• DOCUMENT SEGMENT
On Mon, 2004-05-24 at 10:45, Bob Atkinson wrote:
Please, Doug; it's seems apparent that you misunderstand how XML works,
in particular it's schema resolution and namespace semantics.

On the one hand 'MARID token' you advocate in no way helps solve the
problem unless it's rooted in some namespace, which you disclaim.

It MUST be controlled by the standard and not become a prerogative of
every programmer wishing to publish new definitions.  Registering the
XML definitions as a token published with IANA controls this name
space.  This is the function of IANA.  Allowing any URI to perform this
function allows ad hoc changes that must be understood by record parsers
through some undefined out-of-band communication.

On the other, you continue to appear to state that downloads are
necessarily required, whereas in practice this will never occur. Even in
the face of extensions, a given server will only be able to actually do
anything useful with a certain fixed set of namespaces (and their
associated schemas), namely the ones that it is coded up to semantically
understand. For those namespaces, the server will load up it's XML
parser with just those definitions, and parse away.

• DATASET EXTRACT

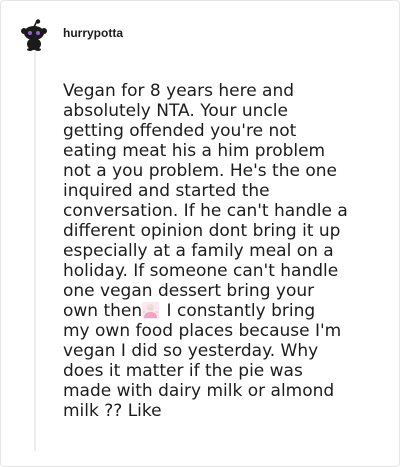  I want to click on comment-username: hurrypotta, so click(93, 33).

• TO DO
(1) Translate the sentence "This is the function of IANA." from the email about XML namespaces into Spanish.
(2) According to the email about XML namespaces, with what organization should the XML definitions be registered as a token?
The lines have no connection to the email about XML namespaces.

• PER-TASK ANSWERS
(1) Esta es la función de IANA.

(2) IANA